State lives in a single SQLite database, accessed through an sqlx pool with WAL journaling and foreign keys enforced. Migrations run on startup. Three tables hold all persistent state.

  • deployments — id, name, timestamps, and optional center and region columns.
  • nodes — id, deployment reference, name, role, position, height, and the radio and pointing configurations stored as JSON. Deleting a deployment cascades to its nodes.
  • node_templates — saved node configurations, with a unique name. Seeded with one built-in template.

Timestamps are stored as RFC 3339 strings. Coverage jobs are not persisted; they live in memory and are evicted ten minutes after completion.

Back up the SQLite database to preserve deployments, nodes, and templates. With WAL journaling, copy the database together with its -wal and -shm sidecar files, or checkpoint before copying.

Presets

Presets are read-only catalogs served under /api/v1/presets. They seed new node configurations in the UI and document the supported parameter space.

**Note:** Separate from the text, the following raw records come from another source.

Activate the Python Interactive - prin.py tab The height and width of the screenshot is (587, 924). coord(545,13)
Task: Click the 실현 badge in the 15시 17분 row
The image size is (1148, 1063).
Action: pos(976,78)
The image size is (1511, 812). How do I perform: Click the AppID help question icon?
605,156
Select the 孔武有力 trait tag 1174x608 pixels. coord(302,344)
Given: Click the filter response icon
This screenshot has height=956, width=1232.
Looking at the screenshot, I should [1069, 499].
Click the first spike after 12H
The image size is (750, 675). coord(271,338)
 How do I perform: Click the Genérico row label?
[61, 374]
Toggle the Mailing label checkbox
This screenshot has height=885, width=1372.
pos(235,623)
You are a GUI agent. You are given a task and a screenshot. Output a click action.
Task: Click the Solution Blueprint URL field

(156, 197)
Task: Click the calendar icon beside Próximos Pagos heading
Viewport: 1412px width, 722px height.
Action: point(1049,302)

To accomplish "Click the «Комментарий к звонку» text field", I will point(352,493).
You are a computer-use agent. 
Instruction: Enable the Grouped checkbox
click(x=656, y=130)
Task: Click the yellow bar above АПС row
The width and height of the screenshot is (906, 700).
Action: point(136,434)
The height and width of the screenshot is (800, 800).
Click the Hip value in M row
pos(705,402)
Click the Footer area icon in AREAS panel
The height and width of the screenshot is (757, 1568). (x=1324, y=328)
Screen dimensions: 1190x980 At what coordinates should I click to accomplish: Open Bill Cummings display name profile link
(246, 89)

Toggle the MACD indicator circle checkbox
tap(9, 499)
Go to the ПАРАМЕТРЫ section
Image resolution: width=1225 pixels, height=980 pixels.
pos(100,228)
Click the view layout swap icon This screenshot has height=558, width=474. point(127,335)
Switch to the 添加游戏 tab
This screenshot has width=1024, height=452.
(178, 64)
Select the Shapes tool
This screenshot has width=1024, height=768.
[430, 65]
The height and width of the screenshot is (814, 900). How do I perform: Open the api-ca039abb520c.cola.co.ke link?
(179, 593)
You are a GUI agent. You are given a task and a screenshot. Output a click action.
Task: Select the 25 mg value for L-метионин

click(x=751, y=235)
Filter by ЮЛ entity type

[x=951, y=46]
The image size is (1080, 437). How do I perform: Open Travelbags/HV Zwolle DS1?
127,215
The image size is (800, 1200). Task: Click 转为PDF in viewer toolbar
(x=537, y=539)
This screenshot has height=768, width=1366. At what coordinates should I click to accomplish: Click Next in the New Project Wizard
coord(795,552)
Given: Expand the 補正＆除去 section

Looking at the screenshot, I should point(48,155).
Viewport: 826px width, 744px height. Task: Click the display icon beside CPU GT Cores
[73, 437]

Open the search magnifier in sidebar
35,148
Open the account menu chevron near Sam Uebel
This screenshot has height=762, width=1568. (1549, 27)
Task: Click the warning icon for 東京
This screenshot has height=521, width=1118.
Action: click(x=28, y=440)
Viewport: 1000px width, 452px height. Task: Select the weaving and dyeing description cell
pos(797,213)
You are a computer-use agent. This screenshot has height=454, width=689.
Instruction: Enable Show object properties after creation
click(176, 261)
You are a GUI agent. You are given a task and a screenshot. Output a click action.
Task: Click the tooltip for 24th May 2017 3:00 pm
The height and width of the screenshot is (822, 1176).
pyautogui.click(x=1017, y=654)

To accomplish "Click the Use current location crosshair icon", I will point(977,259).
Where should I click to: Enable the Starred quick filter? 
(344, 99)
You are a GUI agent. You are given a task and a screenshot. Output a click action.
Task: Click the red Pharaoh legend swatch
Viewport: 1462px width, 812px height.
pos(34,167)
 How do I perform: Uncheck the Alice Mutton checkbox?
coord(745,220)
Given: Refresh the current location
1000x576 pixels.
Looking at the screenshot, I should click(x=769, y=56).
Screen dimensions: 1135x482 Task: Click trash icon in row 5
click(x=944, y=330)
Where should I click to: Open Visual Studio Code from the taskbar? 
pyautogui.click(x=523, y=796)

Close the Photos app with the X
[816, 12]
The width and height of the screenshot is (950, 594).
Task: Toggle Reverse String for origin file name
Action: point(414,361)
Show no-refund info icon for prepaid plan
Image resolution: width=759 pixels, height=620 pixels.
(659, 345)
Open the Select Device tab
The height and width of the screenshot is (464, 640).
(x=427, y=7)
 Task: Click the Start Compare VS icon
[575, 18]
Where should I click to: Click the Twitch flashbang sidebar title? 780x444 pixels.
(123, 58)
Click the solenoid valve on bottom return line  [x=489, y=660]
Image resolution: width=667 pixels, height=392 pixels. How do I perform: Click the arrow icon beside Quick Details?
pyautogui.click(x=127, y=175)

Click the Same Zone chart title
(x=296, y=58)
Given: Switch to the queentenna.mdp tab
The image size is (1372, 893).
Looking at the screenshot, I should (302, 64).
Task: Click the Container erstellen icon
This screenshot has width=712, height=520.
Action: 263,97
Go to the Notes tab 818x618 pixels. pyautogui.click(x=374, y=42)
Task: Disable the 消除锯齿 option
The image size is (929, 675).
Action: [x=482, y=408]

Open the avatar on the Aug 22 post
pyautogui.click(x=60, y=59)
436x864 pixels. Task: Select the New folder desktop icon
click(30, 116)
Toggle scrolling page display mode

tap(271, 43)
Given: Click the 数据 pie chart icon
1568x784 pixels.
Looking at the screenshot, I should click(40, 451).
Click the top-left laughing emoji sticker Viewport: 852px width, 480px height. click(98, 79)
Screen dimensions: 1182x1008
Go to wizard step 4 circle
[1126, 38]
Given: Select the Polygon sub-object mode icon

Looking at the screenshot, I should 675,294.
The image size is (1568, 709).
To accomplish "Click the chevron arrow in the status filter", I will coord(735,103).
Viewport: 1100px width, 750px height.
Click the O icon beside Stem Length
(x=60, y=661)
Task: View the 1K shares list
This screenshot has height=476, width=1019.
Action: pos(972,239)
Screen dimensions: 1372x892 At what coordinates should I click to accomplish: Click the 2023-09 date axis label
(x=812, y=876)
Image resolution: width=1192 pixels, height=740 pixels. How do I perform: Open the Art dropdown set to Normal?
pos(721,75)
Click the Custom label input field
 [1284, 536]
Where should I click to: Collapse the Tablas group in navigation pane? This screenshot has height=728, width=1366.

  • Radios — eight presets spanning VHF, UHF, WiFi 2.4 and 5 GHz, LoRa, and point-to-point links.
  • Antennas — nine presets from omnidirectional 2.15–9 dBi through Yagi 12–16 dBi, sector, and parabolic dishes 24–32 dBi.
  • Roles — five presets (command, relay, team, sensor, asset), each with a display color.
  • Modulations — the physics modulation table, BPSK 1/2 through 256QAM 5/6, with bits per symbol and required SNR.

Templates

Templates are user-defined, persisted node configurations. Create one with POST /api/v1/templates, list them with GET /api/v1/templates, and remove one with DELETE /api/v1/templates/:id. Template names are unique — a duplicate returns 409 Conflict. One template ships seeded in the database.

Health and readiness

Two endpoints support orchestration.

bash
curl http://127.0.0.1:8787/healthz   # liveness: status, service, version
curl http://127.0.0.1:8787/readyz    # readiness: db reachable, terrain responds

Use healthz as a liveness probe and readyz as a readiness probe. readyz confirms the database is reachable and the terrain provider responds before reporting ready.

Logging

Logging uses the tracing ecosystem, filtered by RUST_LOG. The default info,trnp_server=debug gives info-level globally and debug for the server crate. Client errors log at debug, server errors at error level. Request and response tracing is enabled through the HTTP middleware. For JSON logs in a log-aggregation pipeline, the subscriber supports JSON formatting.

Shutdown

The server installs a graceful shutdown handler for Ctrl-C and, on Unix, SIGTERM. On signal it stops accepting connections, drains in-flight requests, and exits. Send SIGTERM to drain cleanly under an orchestrator.

Build profile

The release profile is tuned for the deterministic hot path: fat LTO, a single codegen unit, opt-level = 3, stripped symbols, and panic = abort. Build with --release for any real workload — debug builds run the physics routines far slower.